The conflict setup is as complex as the social structure Osborne creates. From the first word, there’s barely a moment to breathe. There are a few times it feels like the story is about to spiral out of control as Osborne threads in yet another subplot, but she manages it skillfully, ending the story with a few sentences that somehow wrap up every plot thread introduced. In short, it’s a great story and well worth a read. Also, it’s Beneath Ceaseless Skies’ Audio Podcast story for this issue and the reader does the story justice.

“Abacus of Ether” by Stephen Case is told through the point of view of Madam Gray, a blind actuary who uses magical ink to write insurance policies for soldiers going off to a losing war. Her employee, Magdalena, employs a different type of magic to predict the future of those looking for insurance; she’s a Taster and reads a person’s fate by drinking blood from their lips. When one of the king’s generals shows up at Madam Gray’s home, she’s faced with making a choice: maintain her honor and reputation or lie to the king and stop the war.

Case’s descriptions and world-building throughout are splendid. He somehow manages to weave a wonderfully complex vision for a character without sight in a way that lets us enjoy the story visually. It’s a challenge, but it’s one he’s managed wonderfully. Honestly, it’s probably as challenging as crafting an engaging tale about an insurance salesperson. Overall, a great story and worth your time.

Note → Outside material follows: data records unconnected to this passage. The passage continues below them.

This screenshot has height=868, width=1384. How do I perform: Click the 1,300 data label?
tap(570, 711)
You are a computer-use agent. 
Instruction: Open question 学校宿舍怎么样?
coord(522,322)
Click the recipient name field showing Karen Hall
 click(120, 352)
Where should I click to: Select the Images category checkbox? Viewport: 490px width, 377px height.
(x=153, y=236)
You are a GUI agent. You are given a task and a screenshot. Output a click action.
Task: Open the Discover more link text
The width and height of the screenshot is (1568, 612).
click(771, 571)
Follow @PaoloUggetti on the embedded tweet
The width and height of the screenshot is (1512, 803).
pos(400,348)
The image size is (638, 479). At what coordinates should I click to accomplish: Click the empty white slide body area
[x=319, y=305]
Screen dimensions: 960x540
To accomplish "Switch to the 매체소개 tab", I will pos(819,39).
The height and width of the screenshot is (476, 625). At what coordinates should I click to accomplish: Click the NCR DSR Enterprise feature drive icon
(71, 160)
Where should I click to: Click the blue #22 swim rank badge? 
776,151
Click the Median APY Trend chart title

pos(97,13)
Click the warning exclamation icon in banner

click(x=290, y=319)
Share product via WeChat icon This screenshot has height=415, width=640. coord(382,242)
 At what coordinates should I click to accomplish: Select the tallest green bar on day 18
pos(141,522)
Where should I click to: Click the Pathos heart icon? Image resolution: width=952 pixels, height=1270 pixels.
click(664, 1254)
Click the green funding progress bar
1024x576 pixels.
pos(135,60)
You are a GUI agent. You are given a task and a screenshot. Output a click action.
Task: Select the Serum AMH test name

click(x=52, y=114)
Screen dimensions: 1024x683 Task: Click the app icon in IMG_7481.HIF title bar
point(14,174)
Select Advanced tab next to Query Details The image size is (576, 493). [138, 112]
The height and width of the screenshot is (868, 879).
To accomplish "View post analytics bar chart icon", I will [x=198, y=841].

Review: Beneath Ceaseless Skies #277, May 9, 2019

Review: Beneath Ceaseless Skies #277, May 9, 2019

Originally Posted at Tangent Online, May 9, 2019

The Bone Flute Quartet” by K.J. Kabza
The Thirty-Eight-Hundred Bone Coat” by R.K. Duncan

“The Bone Flute Quartet” by K.J. Kabza is a story with the pacing of a tale told round a fire to a group of children. Our narrator, Bretchen, is a youth who wants to be a witch like Myrra Ferrinn, an ancient sorceress who was drawn and quartered for her dark magic. Bretchen’s grandmother, or Ommama, feeds this interest despite her mother’s protestations. After finishing her primary schooling at age eleven, Bretchen is given a choice: go to a knittery and learn that trade or try and apprentice to a witch. When she takes the path of a witch, it’s no surprise.

However, what is surprising is after Bretchen’s trials and tribulations with magic during her adventure, she still chooses to become a witch at the end of the story. Since this read as a child’s tale, I assumed there’d be a lesson of power/corruption, etc., but at the end Bretchen chooses to continue down her previously chosen path, though with open eyes. It’s an interesting choice I’m not entirely sure if I enjoy, but it certainly works.

R.K. Duncan‘s “The Thirty-Eight-Hundred Bone Coat” is a story centered around the idea that severed hands tossed into a river by an ancient tyrant hold mystical properties. Navid’s family takes these ancient hands and molds them into talismans, which they sell to commoners and nobles alike. When a high lord arrives and demands a 3,800 bone coat, Navid, the diver of the family, is in a race against time to find the hands so his family can craft the coat. When he runs out of time, Navid makes a choice to defile a temple in order to increase his chances of gathering the bones they need in time.

The story itself is interesting and engaging, but the ending wrapped up a bit too nicely for my taste. I kept expecting something horrible to happen to Navid after the temple scene, but nothing does. There seems to be no consequence to his action, so I felt let down at the end, like I missed something.

At the very least, he could’ve lost his hands.